Respondent Steinman's employer, Suncoast Highland Corporation, represented by Mr. Scaglione, began receiving complaints about the representations concerning recreational facilities and other misrepresentations involving the Shadow Run subdivision in February of 1977. Mr. Scaglione was familiar with six (6) of the witnesses for the Petitioner Division and served as "middleman" between the corporation and the Shadow Run Homeowners Association, receiving for the corporation the complaints about Shadow Run and Respondent Steinman.
Mr. Scaglione testified that the assessment on the lots made by the Road and Bridge District was about $4,500.00 on the platted lots and $1,300 on
the unplatted land. Because of the complaints of misrepresentation and fraud on the part of Suncoast Highland Corporation, Shadow Run, and Respondent Steinman, the assessment on each lot was reduced from $4,480.52 to the sum of $975.00, to be paid either in a lump sum or amortized over a period of approximately twenty- eight (28) years. This compromise was worked out some four (4) years after the lots began to be sold in Shadow Run.
A plan for correcting deficiencies in the roads of Shadow Run was presented for the fourth or fifth time to the Road and Bridge District by the owner of the subdivision a few days before this hearing, and it was learned that the County had inspected the roads and could not approve them. There were still thirteen (13) deficiencies to be corrected before approval of the roads would be considered.
Mr. Scaglione had no personal knowledge of the selling methods of Respondent Steinman and had not worked with Respondent.
Respondent Steinman testified in his own behalf, quoting what was told to him by Mr. Peterson, the President of Suncoast Highland Corporation, and a Mr. Estep, an engineer, but no witnesses were called to corroborate Respondent's statements.
Respondent denied that he had told purchasers that the total assessment would be approximately $100.00 to $700.00. He stated that after some two (2) years he stopped telling prospective buyers that there would be underground utilities, having learned in January of 1975, that there would be none. Respondent testified that he had furnished the Florida Public Offering Statement to all prospective purchasers, and that he knew of its contents, however said Statement is inconsistent with the representations of Respondent.
Respondent Steinman acknowledged that there were two (2) home owners on Lake Grady whose homes were not in Shadow Run. This allowed nonresidents of Shadow Run entrance to the lake, and therefore the lake was not a privately owned lake.
Respondent's main answer to the complaints against him was that he believed the representations of the President of Suncoast Highland Corporation and its engineer, and that the things Respondent told prospective buyers were true.

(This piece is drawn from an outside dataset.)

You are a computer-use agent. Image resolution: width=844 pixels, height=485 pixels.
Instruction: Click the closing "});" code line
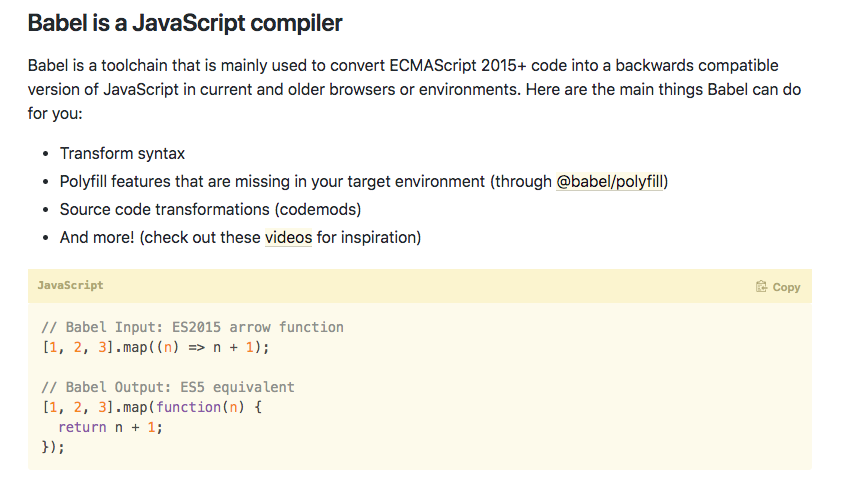(52, 447)
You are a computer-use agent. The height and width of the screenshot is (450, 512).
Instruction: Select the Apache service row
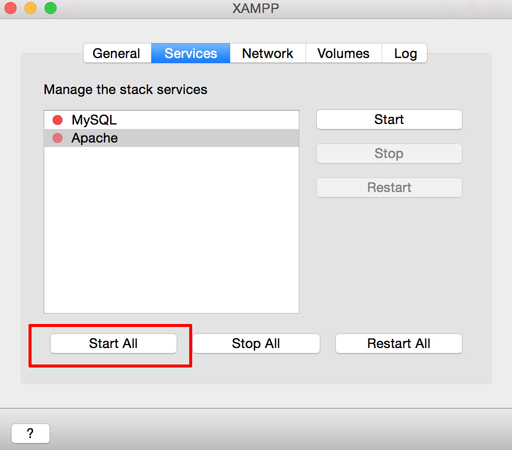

The various public offering statements on Shadow Run filed with the Petitioner Division did not provide information as to whether the utilities would be above ground or underground. The public statements indicated that recreational facilities are in Brandon, within eight (8) miles of the subdivision.
The promotional brochure, an attractive blue and yellow folder used to promote sales and either given to prospective purchasers or placed in the sales office where it can be easily secured, shows park and recreational areas on a large map of Shadow Run. The first brochure was revised, and the map of the revised brochure shows a portion of the lake as not included in the subdivision but a more extensive park area. The brochure states there will be protective restrictions and all roads will be paved and curbed, but unlike the first brochure the map shows outside access to the lake.
Both parties submitted proposed findings of fact, memoranda of law and proposed recommended orders. These instruments were considered in the writing
of this Order. To the extent the proposed findings of fact have not been adopted in, or are inconsistent with, factual findings in this Order they have been specifically rejected as being irrelevant or not having been supported by the evidence.
CONCLUSIONS OF LAW
The Division of Administrative Hearings has jurisdiction over the subject matter and the parties to this action pursuant too Section 120.57, Florida Statutes.
Section 478.31 Registration and regulation of salesmen. -- provides:
A certificate of registration of a salesman may be suspended for a period of not more than 6 months or a fine imposed of not more than $500 upon a finding of fact showing that the salesman has:
Violated any provisions of this chapter;
Directly and knowingly engaged in any false, deceptive, or misleading promotion or sales method for the purpose of offering or disposing of inter- est in subdivided land;
Made statements contrary to the information contained in the approved promotional publications and the current public offering statement;...
Section 478.31 further provides:
The registration of a salesman may be revoked or suspended for a period of not more than 1 year or a fine imposed of not more than $1,000 upon a finding of fact showing that the salesman has:
Persisted in the doing of any act for which his registration could be suspended;...
Respondent Steinman violated the foregoing statute by furnishing misleading promotional material to prospective buyers, which caused them to believe that various recreational and road facilities would be built promptly in the subdivision. Respondent misled prospective buyers into believing that the lake on the property was private and that improvements would be made promptly. Respondent knew the recreational facilities cited in the public offering statements referred to a town some eight (8) miles away from Shadow Run, but by his statements and references to the subdivision promotional brochure Respondent deceived prospective buyers into believing that tennis courts, a boat ramp and a park would be promptly installed.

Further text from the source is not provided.